When I took my first Opana script to my mom/pop Drugstore they had 5's and 20's on the shelf but no 10's. They ordered in 10's just for me, they arrived the following morning. My pharmacist told me to give him a heads up whenever possible as to any changes so that they could make sure to check their stock -and said that they were glad to order in anything I needed. I did end up switching around several times and they accommodated every change. A good Drugstore will provide you with that kind of customer service.
1) Have a chat with the pharmacist at your preferred drugstore about your needs.
2) Ask for assurance that they will always have your meds in stock.
3) I don't recall the rules, Kat would know -Can these Cll scripts be faxed?
4) I don't recall the rules, Kat would know -Can a Doctor write for a 90 day supply?
Nope, Opana scripts have to be turned in, in a hard copy, by the patient.
And I've never had a doc that would give over a 30 day supply, I don't think a doc would give a 3 month supply for this class of narcotics. The DEA just regulates this so much, they can't let patients go for that long. That can be a lot of trouble waiting to happen.

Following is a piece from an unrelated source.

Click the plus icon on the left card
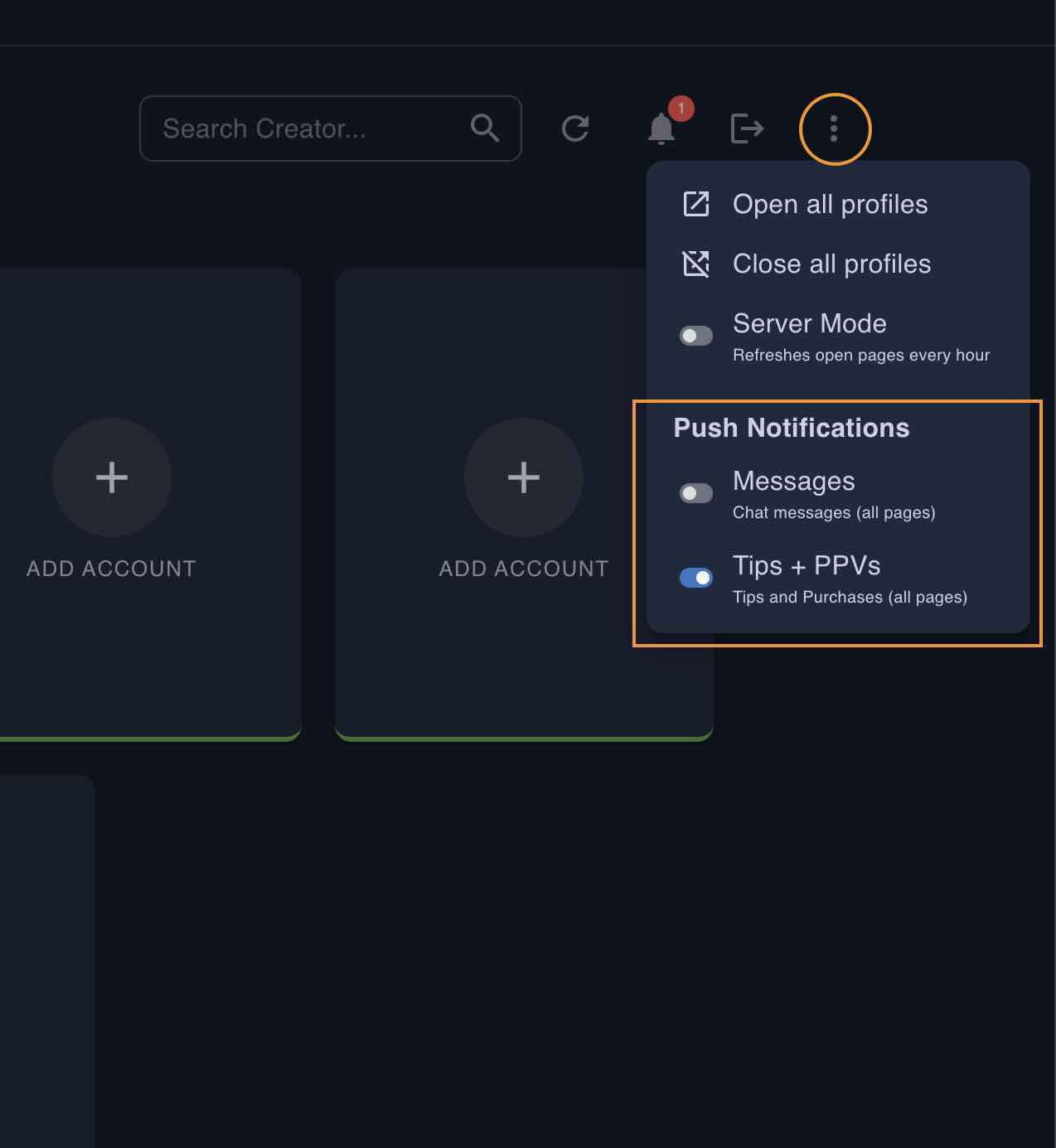 pos(112,477)
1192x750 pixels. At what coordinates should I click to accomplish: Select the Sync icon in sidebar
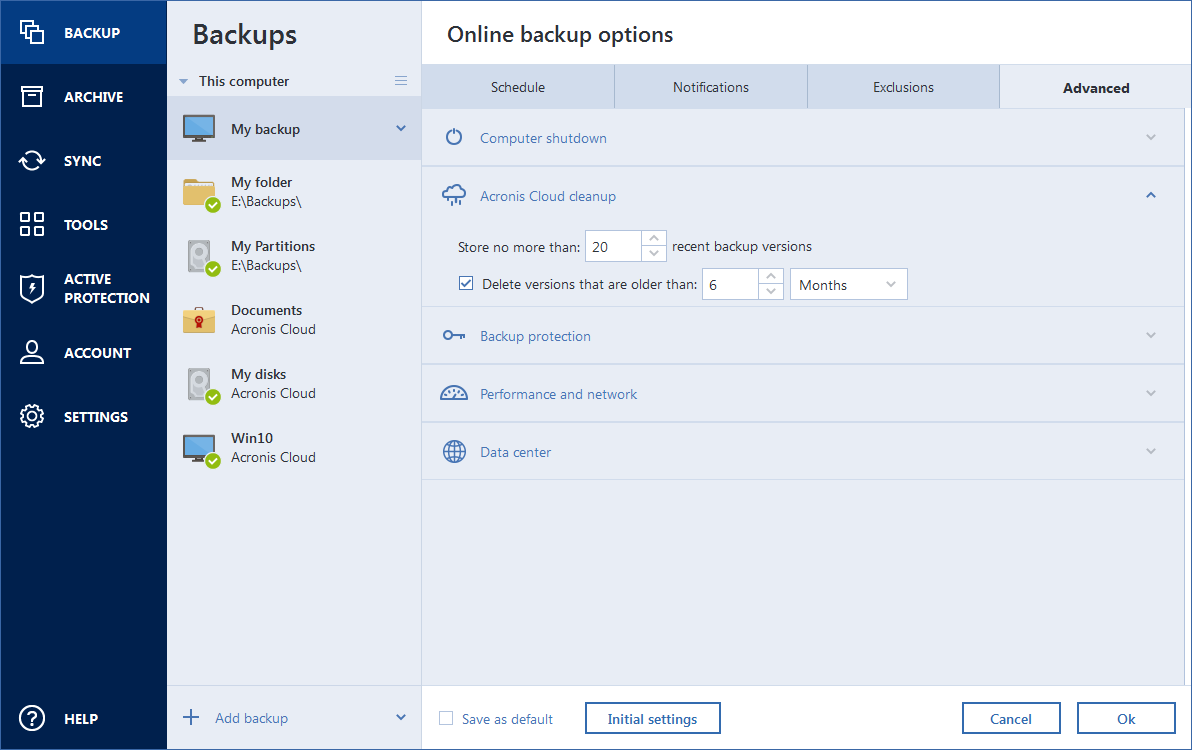[x=33, y=160]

No they can't fax or write more than 30 day supply or refills on a CII. Best they can do is in some cases they will write post dated scripts, but more often, they have you pick it up at the office (without an appointment; you call in advance). No matter what assurance I got that they would order it monthly, as often it can take several days for an order, I would call a week ahead each month. If I got a dose change, then I may have to call around to find someone that had it if they didn't. It sucks, but so is our life. We're truly dependent on these doctors.
I once was driving a four hour round trip to get my meds each month! I'd have to leave in time to get there when they opened at 8am and be back for my college classes lol. Didn't do that too long thankfully. Scares me if there was a disaster and I couldn't get to the doctor or pharmacy so I have built up extras. Hate not taking meds I need, but its for a good reason I think. Best wishes.

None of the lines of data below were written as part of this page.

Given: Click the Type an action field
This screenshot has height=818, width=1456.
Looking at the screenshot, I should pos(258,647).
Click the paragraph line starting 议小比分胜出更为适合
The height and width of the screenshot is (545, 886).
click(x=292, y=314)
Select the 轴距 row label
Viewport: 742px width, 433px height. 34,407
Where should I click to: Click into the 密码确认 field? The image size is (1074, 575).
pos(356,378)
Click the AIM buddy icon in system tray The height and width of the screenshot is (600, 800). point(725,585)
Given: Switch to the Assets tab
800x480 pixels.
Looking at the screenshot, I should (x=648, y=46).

Aubry, if you've gone to the same pharmacist all along to get your meds, he can probably work with you. Most of PM'ers are locked into one pharmacist for clarity. If you go to a small mom and pop type you may need to move to a larger chain type. I've had the same pharmacist for 13 years, I'm on every type of med you can name, and I've used every SA and LA narcotic and pain patch there is, my pharmacist at Rite Aid has always been able to get my meds. I don't call and bug him, he orders them every month if need be, I don't have to babysit him and he's 15 minutes from my home. I've never missed a day of meds, and never gotten them late or had to go somewhere else to find them. Just do some checking and see what needs to be done.